The lyric tenor actually sang a number of the same roles that his compatriot would take on decades later, but his legacy is ultimately far different. Alva, born in Paita on April 10, 1927, served in the Peruvian Navy for some time before turning to his singing. His operatic debut came in Lima in Torroba’s “Luisa Fernanda” in 1949. He studied in Milan for some time and would make his debut at La Scala in 1956 before becoming an international phenomenon. His Met debut came in 1964 and in total he performed at the famed opera house 101 times over the ensuing decade.
He didn’t have an expansive repertoire, mainly in part to his slender sound. But his elegance of phrasing made him quite a prominent in the few roles he did conquer. Here are a few of the can’t miss roles from the Peruvian tenor.
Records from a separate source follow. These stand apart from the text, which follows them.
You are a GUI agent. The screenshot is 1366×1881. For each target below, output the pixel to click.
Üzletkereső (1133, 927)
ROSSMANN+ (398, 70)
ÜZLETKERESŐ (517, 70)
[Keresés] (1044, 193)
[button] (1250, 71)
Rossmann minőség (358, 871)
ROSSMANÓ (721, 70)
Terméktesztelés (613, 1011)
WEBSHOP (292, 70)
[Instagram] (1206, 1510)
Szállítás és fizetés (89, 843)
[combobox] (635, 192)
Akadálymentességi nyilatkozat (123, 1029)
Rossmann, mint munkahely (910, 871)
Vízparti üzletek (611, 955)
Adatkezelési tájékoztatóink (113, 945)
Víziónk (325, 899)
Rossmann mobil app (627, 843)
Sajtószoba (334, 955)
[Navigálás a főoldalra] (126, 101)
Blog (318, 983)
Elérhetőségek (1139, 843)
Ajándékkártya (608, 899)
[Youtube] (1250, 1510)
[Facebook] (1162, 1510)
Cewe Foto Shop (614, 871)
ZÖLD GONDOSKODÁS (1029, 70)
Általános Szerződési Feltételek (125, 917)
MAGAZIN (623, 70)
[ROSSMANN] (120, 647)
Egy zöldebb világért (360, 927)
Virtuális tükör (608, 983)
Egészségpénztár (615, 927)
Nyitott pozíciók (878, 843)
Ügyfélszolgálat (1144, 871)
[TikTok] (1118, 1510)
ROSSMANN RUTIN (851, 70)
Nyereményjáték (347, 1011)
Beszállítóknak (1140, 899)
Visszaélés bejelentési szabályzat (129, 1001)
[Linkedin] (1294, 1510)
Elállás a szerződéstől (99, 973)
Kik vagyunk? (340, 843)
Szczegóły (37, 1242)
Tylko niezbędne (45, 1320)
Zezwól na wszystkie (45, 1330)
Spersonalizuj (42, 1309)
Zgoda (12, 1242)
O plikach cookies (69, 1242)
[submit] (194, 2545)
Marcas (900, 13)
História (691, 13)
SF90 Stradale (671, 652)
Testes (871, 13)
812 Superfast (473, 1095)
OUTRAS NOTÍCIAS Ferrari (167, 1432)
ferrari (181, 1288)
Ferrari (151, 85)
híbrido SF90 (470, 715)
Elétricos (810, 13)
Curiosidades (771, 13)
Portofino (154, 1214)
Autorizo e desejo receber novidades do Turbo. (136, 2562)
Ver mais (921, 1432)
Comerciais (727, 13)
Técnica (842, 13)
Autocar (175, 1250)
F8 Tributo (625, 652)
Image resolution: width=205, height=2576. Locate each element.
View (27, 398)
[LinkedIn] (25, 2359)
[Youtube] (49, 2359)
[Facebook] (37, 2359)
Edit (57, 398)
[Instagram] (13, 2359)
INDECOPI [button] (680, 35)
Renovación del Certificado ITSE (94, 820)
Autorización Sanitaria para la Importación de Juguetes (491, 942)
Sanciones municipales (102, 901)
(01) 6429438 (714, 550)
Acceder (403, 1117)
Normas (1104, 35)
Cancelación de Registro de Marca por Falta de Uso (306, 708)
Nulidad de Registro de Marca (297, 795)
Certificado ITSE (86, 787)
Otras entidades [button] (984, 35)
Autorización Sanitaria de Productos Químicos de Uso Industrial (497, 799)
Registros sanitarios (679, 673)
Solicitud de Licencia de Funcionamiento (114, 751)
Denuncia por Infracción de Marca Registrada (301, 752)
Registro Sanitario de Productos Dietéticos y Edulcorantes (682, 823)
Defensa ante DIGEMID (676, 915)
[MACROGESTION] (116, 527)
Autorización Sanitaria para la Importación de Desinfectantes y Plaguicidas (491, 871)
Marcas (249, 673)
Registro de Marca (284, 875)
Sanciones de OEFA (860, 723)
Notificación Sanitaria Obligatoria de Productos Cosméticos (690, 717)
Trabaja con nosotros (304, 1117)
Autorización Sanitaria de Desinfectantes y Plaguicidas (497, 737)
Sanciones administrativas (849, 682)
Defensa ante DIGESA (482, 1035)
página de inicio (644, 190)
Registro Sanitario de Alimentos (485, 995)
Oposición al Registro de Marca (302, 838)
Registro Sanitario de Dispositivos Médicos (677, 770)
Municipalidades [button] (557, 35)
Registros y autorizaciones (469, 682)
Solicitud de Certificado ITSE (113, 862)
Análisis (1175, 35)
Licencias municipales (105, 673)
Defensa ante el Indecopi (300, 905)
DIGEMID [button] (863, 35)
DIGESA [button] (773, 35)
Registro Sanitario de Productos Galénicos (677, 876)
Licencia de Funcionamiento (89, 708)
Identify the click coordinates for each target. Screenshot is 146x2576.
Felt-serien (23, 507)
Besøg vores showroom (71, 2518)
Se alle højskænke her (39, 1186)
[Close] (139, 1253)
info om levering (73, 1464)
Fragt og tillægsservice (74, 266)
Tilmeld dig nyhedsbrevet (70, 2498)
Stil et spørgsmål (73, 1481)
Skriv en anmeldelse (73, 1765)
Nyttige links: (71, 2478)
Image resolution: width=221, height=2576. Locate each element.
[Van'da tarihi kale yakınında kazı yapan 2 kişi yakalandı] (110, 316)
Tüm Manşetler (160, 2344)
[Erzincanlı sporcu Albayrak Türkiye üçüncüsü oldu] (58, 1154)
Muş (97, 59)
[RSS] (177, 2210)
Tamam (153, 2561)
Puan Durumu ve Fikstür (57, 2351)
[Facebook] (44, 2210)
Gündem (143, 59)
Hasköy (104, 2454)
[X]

Count Almaviva – Il Barbiere di Siviglia
He made his La Scala debut singing this very opera and made no less than four iconic recordings of the opera. The most famous features Maria Callas and Tito Gobbi, while the second most popular showcases him with Herman Prey and Teresa Berganza (there is also a DVD version of that trio). Finally he recorded a set with Fiorenza Cossoto and another with Victoria de Los Angeles. More than any other singer in Rossini repertoire, Alva’s voice is slender and nimble, the coloratura runs effortless than in his voice. He never had the stratospheric high notes often associated with the bel canto repertoire, but you never miss them. It was undeniably his most popular role and the one for which he is most remembered. Of his 101 appearances at the Met, he sang the role 21 times.
Fenton – Falstaff
Few major singers take on the supporting tenor role in Verdi’s masterwork once they reach the apex of their career. But Alva sang this Verdi role throughout his career. It was the opera he most performed at the Metropolitan Opera (33 times) and he is featured in one of the most famous recordings ever made of the masterpiece – Herbert Von Karajan’s version with Gobbi and Elizabeth Schwarzkopf. His gentle voice is perfect for the innocent Fenton; after hearing him and Anna Moffo together, you might find most other tenors too heavy for this most delicate of roles.
Ernesto – Don Pasquale
Alva’s forays into Donizetti were quite limited. So limited in fact that his two major warhorses were “Don Pasquale” and “L’Elisir d’Amore.” He owned the role of Ernesto in his time, taking it on 13 times at the Met and making a rare recording with Renata Scotto. He also made a well-known recording of “L’Elisir” with Tullio Serafin but “Don Pasquale” doesn’t always get the same dedication from the opera stars.
Don Ottavio – Don Giovanni
Alva’s Mozart interpretations were quite beloved in his time. And while his work in “Così fan tutte” and “Die Zauberflöte” is quite excellent, his Don Ottavio is probably his finest. His timbre and the polish of his voice is perfect for Mozart. My personal favorite moment? His single breath on the longest coloratura passage of “Il Mio Tesoro.” Most other tenors opt for a breath in the middle, but Alva is undaunted and sings it straight through and looks like he could continue going on that same breath. It’s quite a fascinating moment.